October 5, 2012
Examine What It’s Like Being Free and Black in Revolutionary Virginia during Programs at the Art Museums of Colonial Williamsburg
Guests discover what it was like to be free and African American in the 18th-century capital of Virginia during two programs at the Art Museums, 326 W. Francis St., Williamsburg.
The program, “Ain’t I Free?” explores the life of Edith Cumbo and how she and others acted to seek the rights and privileges of citizens at 11:45 a.m. Mondays, Oct. 8, 15, 22, 29, Nov. 5 and 19.
Meet three black women who didn’t accept society’s limits on what they could accomplish during the program, “To Be Seen as an American,” 4 p.m. Nov. 1 and 5. Lydia rose from slave to entrepreneur. Katie Marie was educated but not given the resources to teacher others, and Clara Byrd Baker fought for equal rights in the 20th century.
Any Revolutionary City ticket, Annual, Good Neighbor or museum pass provides access to these programs.
For more information, call 1-800-HISTORY or (757) 220-7724.
Programs and exhibitions at the Colonial Williamsburg Foundation’s DeWitt Wallace Decorative Arts Museum are supported by the DeWitt Wallace Endowment Fund.
The L. Kay Wilkinson Endowment for Women’s Studies helps underwrite Colonial Williamsburg programs illustrating the lives of 18th-century women.
Colonial Williamsburg’s African American programming is made possible by the generous support of the National Endowment of Humanities, Mr. and Mrs. Richard D. Parsons, Douglas N. Morton, Marilyn L. Brown, the Norfolk Southern Corporation, the Charles E. Culpeper Endowments in Arts and Culture of the Rockefeller Brothers Fund, Altria Client Services, AT&T, Philip Morris, Dominion Foundation and IBM.

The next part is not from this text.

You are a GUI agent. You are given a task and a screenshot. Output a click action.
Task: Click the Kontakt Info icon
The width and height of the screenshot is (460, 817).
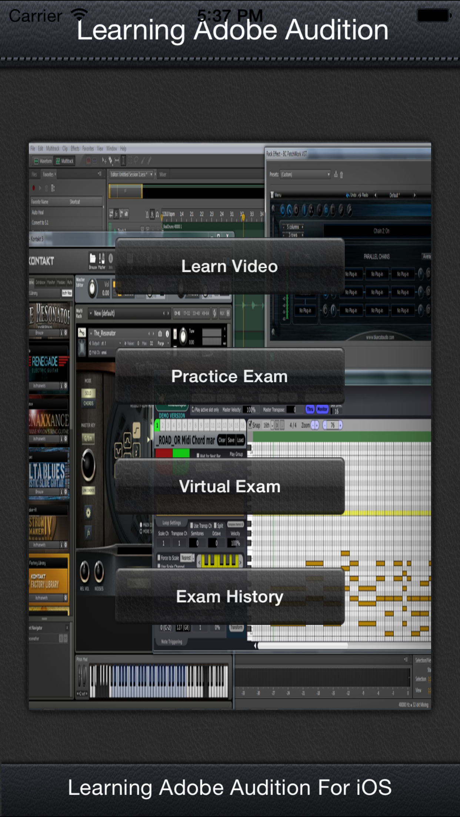pos(110,259)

The Art Museums of Colonial Williamsburg include the Abby Aldrich Rockefeller Folk Art Museum and the DeWitt Wallace Decorative Arts Museum. The Abby Aldrich Rockefeller Folk Art Museum is home to the nation’s premier collection of American folk art, with more than 5,000 folk art objects made during the 18th, 19th and 20th centuries. The DeWitt Wallace Decorative Arts Museum exhibits the best in British and American decorative arts from 1670–1830.
The Art Museums of Colonial Williamsburg are located at the intersection of Francis and South Henry Streets in Williamsburg, Va., and are entered through the Public Hospital of 1773. Museum hours are 10 a.m. to 7 p.m. daily. For museum program information, telephone (757) 220-7724.
The Colonial Williamsburg Foundation is the not-for-profit educational and cultural organization that preserves and operates the restored 18th-century Revolutionary capital of Virginia as a town-sized living history museum, telling the inspirational stories of our nation’s founding men and women. Williamsburg is located in Virginia’s Tidewater region, 20 minutes from Newport News, within an hour’s drive of Richmond and Norfolk, and 150 miles south of Washington, D.C., off Interstate 64. For more information about Colonial Williamsburg, call 1-800-HISTORY or visit Colonial Williamsburg’s website at www.history.org.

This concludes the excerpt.